##### Source data #####

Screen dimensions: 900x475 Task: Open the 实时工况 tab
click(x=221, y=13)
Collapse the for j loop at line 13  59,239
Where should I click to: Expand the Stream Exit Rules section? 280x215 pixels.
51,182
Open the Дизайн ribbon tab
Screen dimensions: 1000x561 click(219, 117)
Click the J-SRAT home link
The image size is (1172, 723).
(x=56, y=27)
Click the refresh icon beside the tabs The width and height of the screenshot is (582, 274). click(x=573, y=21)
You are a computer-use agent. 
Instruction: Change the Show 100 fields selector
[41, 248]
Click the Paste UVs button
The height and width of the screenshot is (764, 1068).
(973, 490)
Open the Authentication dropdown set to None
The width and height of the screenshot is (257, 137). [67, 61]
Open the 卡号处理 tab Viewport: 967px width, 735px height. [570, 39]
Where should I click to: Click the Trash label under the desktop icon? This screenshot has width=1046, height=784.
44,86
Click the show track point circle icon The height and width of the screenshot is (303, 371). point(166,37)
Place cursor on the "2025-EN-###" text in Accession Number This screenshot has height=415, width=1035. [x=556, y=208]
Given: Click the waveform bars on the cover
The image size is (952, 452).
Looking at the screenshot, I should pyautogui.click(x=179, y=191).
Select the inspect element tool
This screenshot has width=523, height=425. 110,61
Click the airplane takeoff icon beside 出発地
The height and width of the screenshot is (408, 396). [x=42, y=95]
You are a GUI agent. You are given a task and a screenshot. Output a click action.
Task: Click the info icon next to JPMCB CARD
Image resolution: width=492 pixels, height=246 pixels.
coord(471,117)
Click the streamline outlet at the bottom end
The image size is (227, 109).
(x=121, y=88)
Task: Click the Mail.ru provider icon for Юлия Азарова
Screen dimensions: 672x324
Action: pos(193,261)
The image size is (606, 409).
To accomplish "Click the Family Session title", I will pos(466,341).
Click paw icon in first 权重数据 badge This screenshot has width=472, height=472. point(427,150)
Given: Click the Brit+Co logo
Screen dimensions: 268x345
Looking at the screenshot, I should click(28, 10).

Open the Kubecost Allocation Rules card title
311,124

#####

## How to complete this task
Please repeat word for word the lines above that run from the beginning through the line containing "Click the Paste UVs button", keeping both the first and that last line.

## Exercise result
Screen dimensions: 900x475 Task: Open the 实时工况 tab
click(x=221, y=13)
Collapse the for j loop at line 13  59,239
Where should I click to: Expand the Stream Exit Rules section? 280x215 pixels.
51,182
Open the Дизайн ribbon tab
Screen dimensions: 1000x561 click(219, 117)
Click the J-SRAT home link
The image size is (1172, 723).
(x=56, y=27)
Click the refresh icon beside the tabs The width and height of the screenshot is (582, 274). click(x=573, y=21)
You are a computer-use agent. 
Instruction: Change the Show 100 fields selector
[41, 248]
Click the Paste UVs button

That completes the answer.